In November wird der Sportdirektor des Hamburger Eishockey-Teams seinen auslaufenden Vertrag vorzeitig verlängern. Irgendwann will Richer den Titel mit den Freezers.

Hamburg. Stéphane Richer ist niemand, der die Öffentlichkeit sucht, sich gerne künstlich inszeniert. Das Rampenlicht ist nicht seine Welt. Vielmehr ist immer eine gewisse Portion Misstrauen mit im Spiel, wenn man den Sportdirektor der Hamburg Freezers um ein längeres Interview bittet. Dabei, so sagt er selbst, habe er sich nach knapp vier Jahren mittlerweile längst an das mediale Haifischbecken Hamburg gewöhnt. Auch, wenn beim Gespräch das Hin-und-Her-Gewippe auf dem schwarzen Stuhl in seinem Büro in der Volksbank-Arena etwas anderes vermuten ließe. Es ist nicht leicht, das Vertrauen des Freezers-Sportchefs zu gewinnen.

Angezeigte Informationen:
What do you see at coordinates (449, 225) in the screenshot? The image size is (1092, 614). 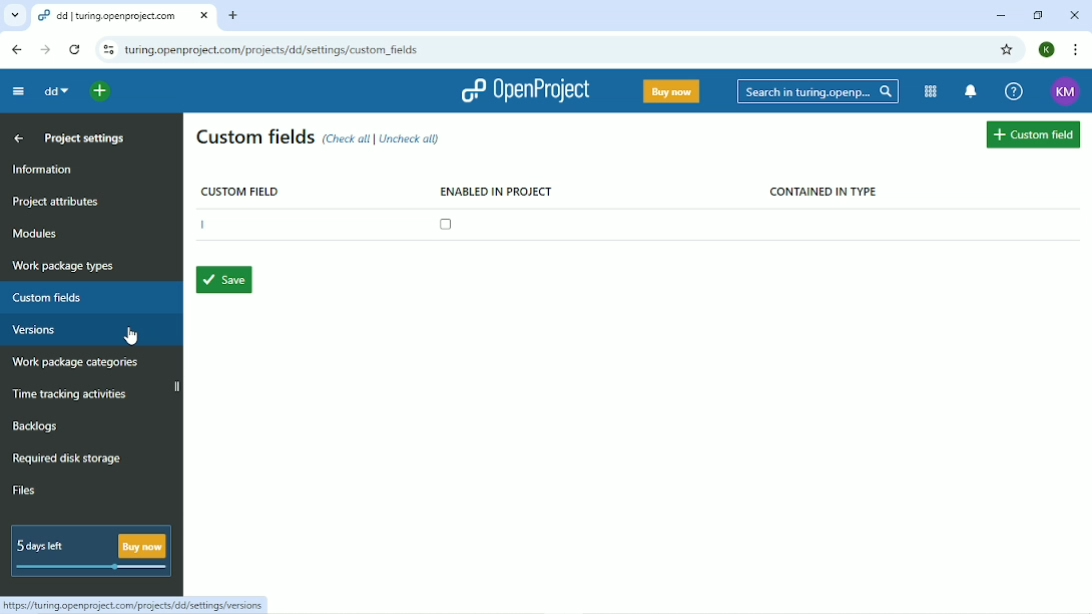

Aufgaben:
1. Prüfe, ob diese Aussagen zum Text über Stéphane Richer zutreffen: (a) Richer will seinen Vertrag vorzeitig verlängern. (b) Richer sucht gern die Öffentlichkeit. (c) Richers Büro liegt in der Volksbank-Arena. Antworte jeweils mit Ja oder Nein und zitiere die entscheidenden Worte des Textes wörtlich.
2. Führe den Text über Stéphane Richer nach seinem letzten Satz weiter.
Die Zeilen spielen hierfür keine Rolle.

Antworten nacheinander:
1.
(a) Ja: „seinen auslaufenden Vertrag vorzeitig verlängern“
(b) Nein: „Stéphane Richer ist niemand, der die Öffentlichkeit sucht“
(c) Ja: „in seinem Büro in der Volksbank-Arena“

2.
Seit April 2010 leitet der Frankokanadier die Geschicke beim Club aus der Deutschen Eishockey-Liga (DEL). Im kommenden Frühjahr endet der Vertrag des 47-Jährigen. Wie das Abendblatt exklusiv erfuhr, wird Richer den Freezers aber über das Saisonende hinaus erhalten bleiben. Entsprechende Gespräche zwischen dem Ex-Profi, Geschäftsführer Uwe Frommhold und Vertretern des Clubbesitzers Anschutz Entertainment Group (AEG) haben bereits stattgefunden und werden in Kürze finalisiert. In der Deutschland-Cup-Pause Anfang November soll alles perfekt sein. Aller Voraussicht nach wird der Kontrakt bis 2016 datiert sein. „Es ist nur noch eine Formalie. Stéphane ist der Baumeister der Freezers, der sehr akribisch und hart arbeitet. Es spricht nichts dagegen, dass wir weiter zusammenarbeiten“, sagt Frommhold über „seinen starken Partner“, wie er Richer liebevoll nennt.

In der Tat hat Richer einen großen Anteil daran, dass die Freezers mittlerweile wieder erfolgreich sind. Bei seinem Amtsantritt vor dreieinhalb Jahren sprach er von einer Vision, mit jungen deutschen Talenten ein Team aufzubauen, das eine hohe Identifikation mit der Stadt und dem Club hat.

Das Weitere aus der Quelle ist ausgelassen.